■ **EXERCISE GOAL**:
Your answer must be the exact lines from the one holding "You are a computer-use" through the last line of the records below, with no pictures.

■ **MATERIAL SUPPLIED**:

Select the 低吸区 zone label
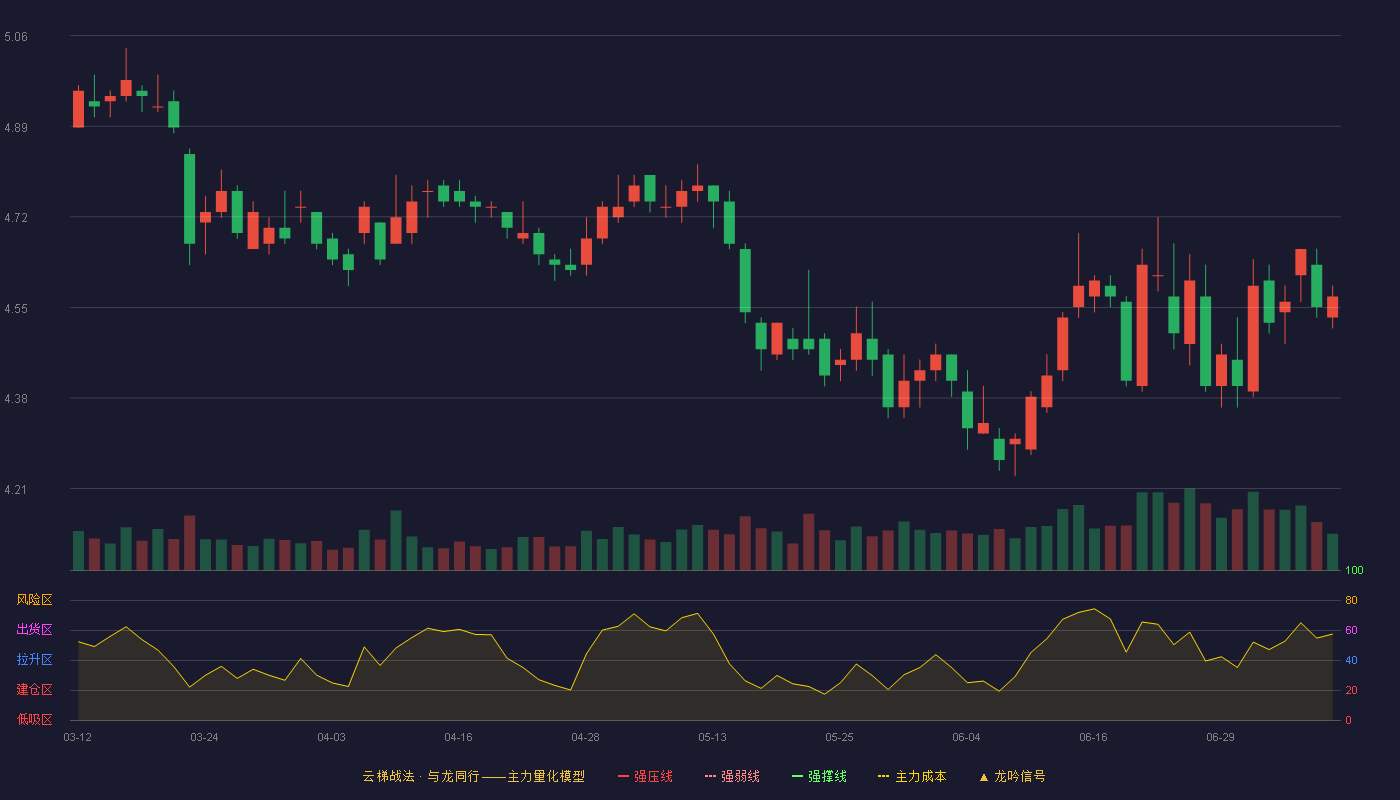This screenshot has width=1400, height=800. click(34, 719)
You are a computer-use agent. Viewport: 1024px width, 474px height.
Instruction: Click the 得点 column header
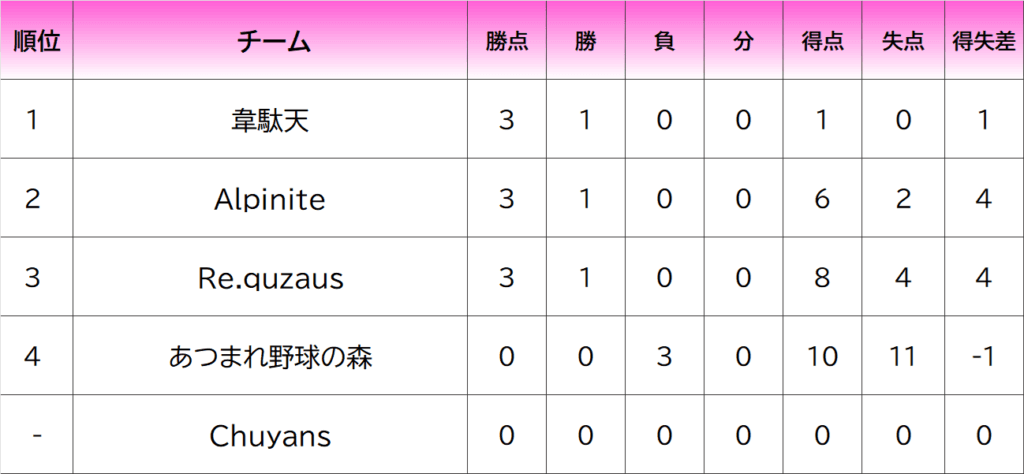822,41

■ **YOUR RESPONSE**:
You are a computer-use agent. Viewport: 1024px width, 474px height.
Instruction: Click the 得点 column header
822,41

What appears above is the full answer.